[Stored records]
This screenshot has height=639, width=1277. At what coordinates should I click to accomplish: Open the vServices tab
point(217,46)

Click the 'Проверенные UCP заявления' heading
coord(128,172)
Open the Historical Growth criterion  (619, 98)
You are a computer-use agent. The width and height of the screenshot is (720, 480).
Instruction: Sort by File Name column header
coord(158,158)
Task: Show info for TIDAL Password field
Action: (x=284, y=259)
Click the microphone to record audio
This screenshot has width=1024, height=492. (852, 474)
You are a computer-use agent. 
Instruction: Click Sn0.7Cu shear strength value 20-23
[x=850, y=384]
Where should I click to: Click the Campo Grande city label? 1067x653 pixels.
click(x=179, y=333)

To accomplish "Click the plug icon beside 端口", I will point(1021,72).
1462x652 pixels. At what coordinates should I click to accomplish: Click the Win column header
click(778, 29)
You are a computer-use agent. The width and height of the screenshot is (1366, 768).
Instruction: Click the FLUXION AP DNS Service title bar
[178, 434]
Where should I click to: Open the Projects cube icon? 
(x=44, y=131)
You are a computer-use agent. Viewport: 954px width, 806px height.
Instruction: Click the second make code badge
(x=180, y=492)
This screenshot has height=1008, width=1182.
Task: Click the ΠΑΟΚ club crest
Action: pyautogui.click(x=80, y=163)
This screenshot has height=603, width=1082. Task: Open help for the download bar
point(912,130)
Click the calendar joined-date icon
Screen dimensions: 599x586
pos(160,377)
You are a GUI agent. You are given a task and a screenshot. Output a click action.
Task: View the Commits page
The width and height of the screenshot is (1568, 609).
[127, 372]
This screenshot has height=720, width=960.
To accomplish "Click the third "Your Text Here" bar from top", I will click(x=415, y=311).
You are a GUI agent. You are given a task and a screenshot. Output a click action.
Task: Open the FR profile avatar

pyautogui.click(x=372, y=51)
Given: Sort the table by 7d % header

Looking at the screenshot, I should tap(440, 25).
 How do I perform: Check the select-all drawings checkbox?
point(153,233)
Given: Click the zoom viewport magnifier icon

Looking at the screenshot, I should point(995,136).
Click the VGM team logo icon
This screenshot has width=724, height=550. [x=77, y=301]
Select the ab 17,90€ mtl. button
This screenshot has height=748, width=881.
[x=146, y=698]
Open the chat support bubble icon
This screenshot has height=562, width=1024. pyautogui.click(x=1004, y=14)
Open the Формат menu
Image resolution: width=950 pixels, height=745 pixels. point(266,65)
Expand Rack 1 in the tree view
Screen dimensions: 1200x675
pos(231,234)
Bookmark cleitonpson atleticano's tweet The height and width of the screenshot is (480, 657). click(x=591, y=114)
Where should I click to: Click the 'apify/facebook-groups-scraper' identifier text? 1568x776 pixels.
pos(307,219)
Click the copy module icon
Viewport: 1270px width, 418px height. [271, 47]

— What you need to do —
The answer must reproduce all of the entries exactly.

— Result below —
This screenshot has height=639, width=1277. At what coordinates should I click to accomplish: Open the vServices tab
point(217,46)

Click the 'Проверенные UCP заявления' heading
coord(128,172)
Open the Historical Growth criterion  (619, 98)
You are a computer-use agent. The width and height of the screenshot is (720, 480).
Instruction: Sort by File Name column header
coord(158,158)
Task: Show info for TIDAL Password field
Action: (x=284, y=259)
Click the microphone to record audio
This screenshot has width=1024, height=492. (852, 474)
You are a computer-use agent. 
Instruction: Click Sn0.7Cu shear strength value 20-23
[x=850, y=384]
Where should I click to: Click the Campo Grande city label? 1067x653 pixels.
click(x=179, y=333)

To accomplish "Click the plug icon beside 端口", I will point(1021,72).
1462x652 pixels. At what coordinates should I click to accomplish: Click the Win column header
click(778, 29)
You are a computer-use agent. The width and height of the screenshot is (1366, 768).
Instruction: Click the FLUXION AP DNS Service title bar
[178, 434]
Where should I click to: Open the Projects cube icon? 
(x=44, y=131)
You are a computer-use agent. Viewport: 954px width, 806px height.
Instruction: Click the second make code badge
(x=180, y=492)
This screenshot has height=1008, width=1182.
Task: Click the ΠΑΟΚ club crest
Action: pyautogui.click(x=80, y=163)
This screenshot has height=603, width=1082. Task: Open help for the download bar
point(912,130)
Click the calendar joined-date icon
Screen dimensions: 599x586
pos(160,377)
You are a GUI agent. You are given a task and a screenshot. Output a click action.
Task: View the Commits page
The width and height of the screenshot is (1568, 609).
[127, 372]
This screenshot has height=720, width=960.
To accomplish "Click the third "Your Text Here" bar from top", I will click(x=415, y=311).
You are a GUI agent. You are given a task and a screenshot. Output a click action.
Task: Open the FR profile avatar

pyautogui.click(x=372, y=51)
Given: Sort the table by 7d % header

Looking at the screenshot, I should tap(440, 25).
 How do I perform: Check the select-all drawings checkbox?
point(153,233)
Given: Click the zoom viewport magnifier icon

Looking at the screenshot, I should point(995,136).
Click the VGM team logo icon
This screenshot has width=724, height=550. [x=77, y=301]
Select the ab 17,90€ mtl. button
This screenshot has height=748, width=881.
[x=146, y=698]
Open the chat support bubble icon
This screenshot has height=562, width=1024. pyautogui.click(x=1004, y=14)
Open the Формат menu
Image resolution: width=950 pixels, height=745 pixels. point(266,65)
Expand Rack 1 in the tree view
Screen dimensions: 1200x675
pos(231,234)
Bookmark cleitonpson atleticano's tweet The height and width of the screenshot is (480, 657). click(x=591, y=114)
Where should I click to: Click the 'apify/facebook-groups-scraper' identifier text? 1568x776 pixels.
pos(307,219)
Click the copy module icon
Viewport: 1270px width, 418px height. [271, 47]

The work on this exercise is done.